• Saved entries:
= Beginning of Section =

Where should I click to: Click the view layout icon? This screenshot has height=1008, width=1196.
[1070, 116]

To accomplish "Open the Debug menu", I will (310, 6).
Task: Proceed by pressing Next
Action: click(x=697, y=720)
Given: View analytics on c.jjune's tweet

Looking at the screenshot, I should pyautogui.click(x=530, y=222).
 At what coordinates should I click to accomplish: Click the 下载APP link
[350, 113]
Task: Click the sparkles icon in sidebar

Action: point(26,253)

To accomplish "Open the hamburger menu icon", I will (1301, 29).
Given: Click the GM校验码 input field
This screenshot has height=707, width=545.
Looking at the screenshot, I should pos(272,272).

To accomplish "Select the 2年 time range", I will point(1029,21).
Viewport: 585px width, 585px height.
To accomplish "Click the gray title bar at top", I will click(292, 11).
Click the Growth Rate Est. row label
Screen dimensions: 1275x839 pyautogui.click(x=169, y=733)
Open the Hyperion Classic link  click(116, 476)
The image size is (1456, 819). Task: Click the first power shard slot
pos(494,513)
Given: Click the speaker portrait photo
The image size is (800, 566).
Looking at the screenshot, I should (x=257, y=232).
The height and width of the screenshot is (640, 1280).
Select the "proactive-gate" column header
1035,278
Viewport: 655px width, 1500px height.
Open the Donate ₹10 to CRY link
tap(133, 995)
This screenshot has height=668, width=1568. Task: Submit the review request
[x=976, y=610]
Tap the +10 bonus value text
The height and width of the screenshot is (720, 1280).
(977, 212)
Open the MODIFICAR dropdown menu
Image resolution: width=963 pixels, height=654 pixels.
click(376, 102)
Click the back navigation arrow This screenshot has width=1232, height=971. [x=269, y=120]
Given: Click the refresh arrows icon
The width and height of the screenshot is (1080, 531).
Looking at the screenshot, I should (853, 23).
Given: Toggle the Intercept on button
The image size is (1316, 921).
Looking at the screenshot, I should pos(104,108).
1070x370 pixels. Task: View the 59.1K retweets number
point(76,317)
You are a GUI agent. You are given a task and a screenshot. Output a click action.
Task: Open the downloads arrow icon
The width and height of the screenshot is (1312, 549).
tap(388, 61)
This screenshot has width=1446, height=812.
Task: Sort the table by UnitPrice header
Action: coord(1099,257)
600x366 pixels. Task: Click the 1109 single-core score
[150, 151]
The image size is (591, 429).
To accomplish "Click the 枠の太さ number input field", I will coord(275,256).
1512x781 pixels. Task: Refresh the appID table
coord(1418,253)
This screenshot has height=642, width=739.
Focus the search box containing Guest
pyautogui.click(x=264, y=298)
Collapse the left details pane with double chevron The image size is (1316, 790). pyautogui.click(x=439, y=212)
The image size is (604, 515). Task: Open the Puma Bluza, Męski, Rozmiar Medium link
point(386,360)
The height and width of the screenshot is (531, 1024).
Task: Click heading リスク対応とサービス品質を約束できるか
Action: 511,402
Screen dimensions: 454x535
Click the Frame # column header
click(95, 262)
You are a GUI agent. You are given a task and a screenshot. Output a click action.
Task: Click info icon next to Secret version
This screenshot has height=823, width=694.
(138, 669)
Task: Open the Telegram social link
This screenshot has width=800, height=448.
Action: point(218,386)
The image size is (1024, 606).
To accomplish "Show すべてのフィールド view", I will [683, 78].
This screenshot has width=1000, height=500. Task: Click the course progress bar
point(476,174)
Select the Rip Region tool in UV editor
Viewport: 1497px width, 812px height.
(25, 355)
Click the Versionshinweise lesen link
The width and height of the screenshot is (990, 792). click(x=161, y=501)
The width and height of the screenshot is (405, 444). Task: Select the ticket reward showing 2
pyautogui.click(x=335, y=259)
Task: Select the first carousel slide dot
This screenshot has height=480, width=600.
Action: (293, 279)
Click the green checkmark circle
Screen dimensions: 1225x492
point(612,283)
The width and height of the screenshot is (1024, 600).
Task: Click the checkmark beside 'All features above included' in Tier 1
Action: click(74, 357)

= End of Section =

• WHAT YOU HAVE TO DO: Only the lines from the one containing "This screenshot has width=800, height=448." to the end of the records should be repeated, exactly as they appear.

• EXERCISE ANSWER:
This screenshot has width=800, height=448.
Action: point(218,386)
The image size is (1024, 606).
To accomplish "Show すべてのフィールド view", I will [683, 78].
This screenshot has width=1000, height=500. Task: Click the course progress bar
point(476,174)
Select the Rip Region tool in UV editor
Viewport: 1497px width, 812px height.
(25, 355)
Click the Versionshinweise lesen link
The width and height of the screenshot is (990, 792). click(x=161, y=501)
The width and height of the screenshot is (405, 444). Task: Select the ticket reward showing 2
pyautogui.click(x=335, y=259)
Task: Select the first carousel slide dot
This screenshot has height=480, width=600.
Action: (293, 279)
Click the green checkmark circle
Screen dimensions: 1225x492
point(612,283)
The width and height of the screenshot is (1024, 600).
Task: Click the checkmark beside 'All features above included' in Tier 1
Action: click(74, 357)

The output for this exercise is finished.